Fly fishing reels are described as either ‘Mid-Arbour’, or in the case of the larger diameter models, ‘Large Arbour’ fly reels. Some come with one spool, some are ‘Cassette’ reels which come with numerous spools, allowing you to have a large range of different fly lines without having to buy multiple reels. Standard fly reels usually employ a simple ‘click-check’ braking system to prevent any excessive over-run, which can cause tangles, and these are still adequate for a lot of fly fishing. Smaller fish can be landed by simple ‘hand-lining’ with no real use of the reel. If needs be, the tension of the line when playing a fish can be further controlled by the fisherman’s finger pressure on the spool rim.
Fly reels with a drag do the same as a brake on a car wheel, it is adjusted by a small dial. A drum or two discs can be tightened together which then controls the speed of the spool, which in turn controls the tension and speed of the line that a fish can pull off the reel when being played. The simple drag systems on budget fly reels are perfectly adequate for most medium sized fish.
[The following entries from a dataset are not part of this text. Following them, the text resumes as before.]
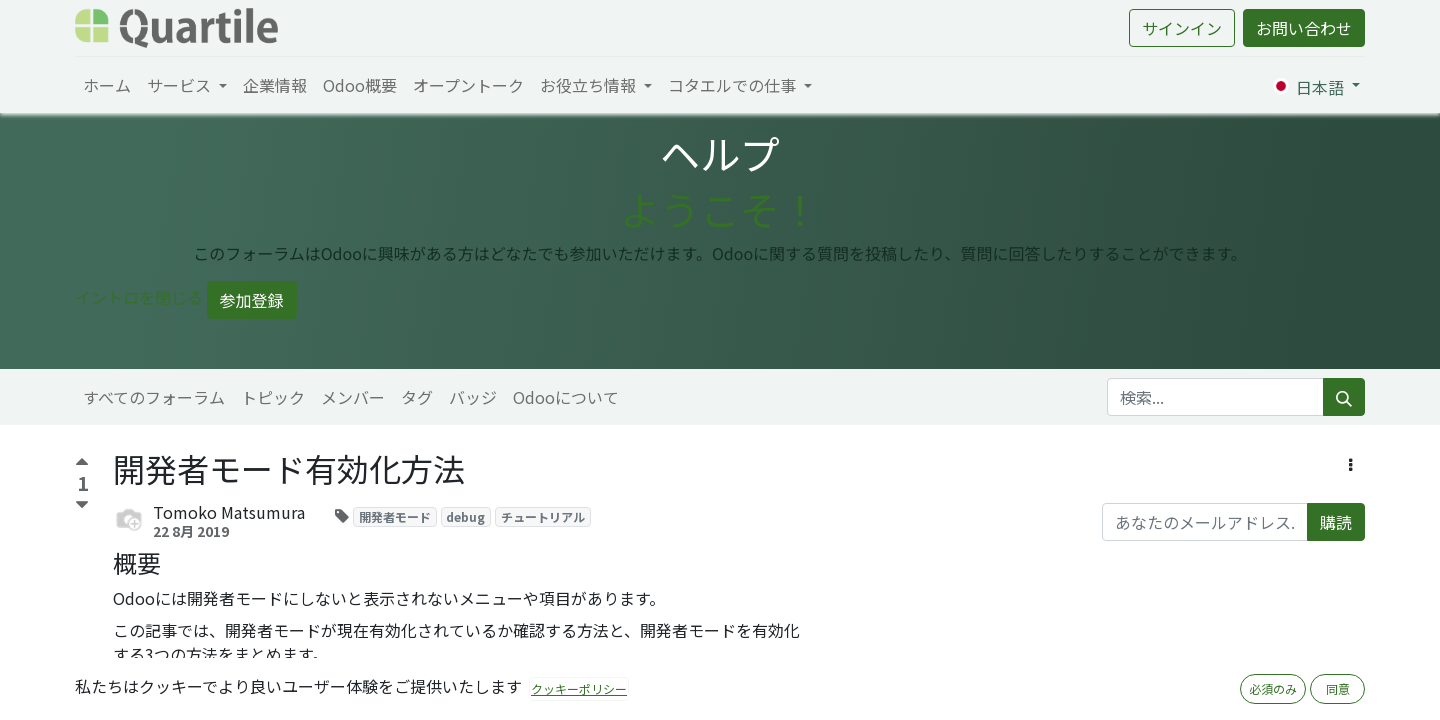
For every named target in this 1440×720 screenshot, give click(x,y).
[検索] (1344, 397)
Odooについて (566, 397)
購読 (1336, 522)
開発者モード (395, 516)
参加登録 (252, 300)
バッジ (473, 397)
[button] (1350, 464)
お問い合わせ (1304, 28)
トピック (273, 397)
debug (465, 516)
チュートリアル (543, 516)
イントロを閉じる (139, 297)
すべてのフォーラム (154, 397)
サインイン (1182, 28)
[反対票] (82, 505)
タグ (417, 397)
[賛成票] (82, 464)
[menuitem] (107, 85)
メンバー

Greys fly reels contain a super range of lightweight alloy fly reels, which are ideal for lighter rods and tactics such as river fishing / small to medium size trout fishing lakes.
Lighter, better and stronger are the key qualities in more extreme locations, and Greys, Orvis, Loop, Scierra and Wychwood all supply quality disc drag fly reels in high-grade alloys with more sophisticated drag systems which will cope with both the conditions and the fish!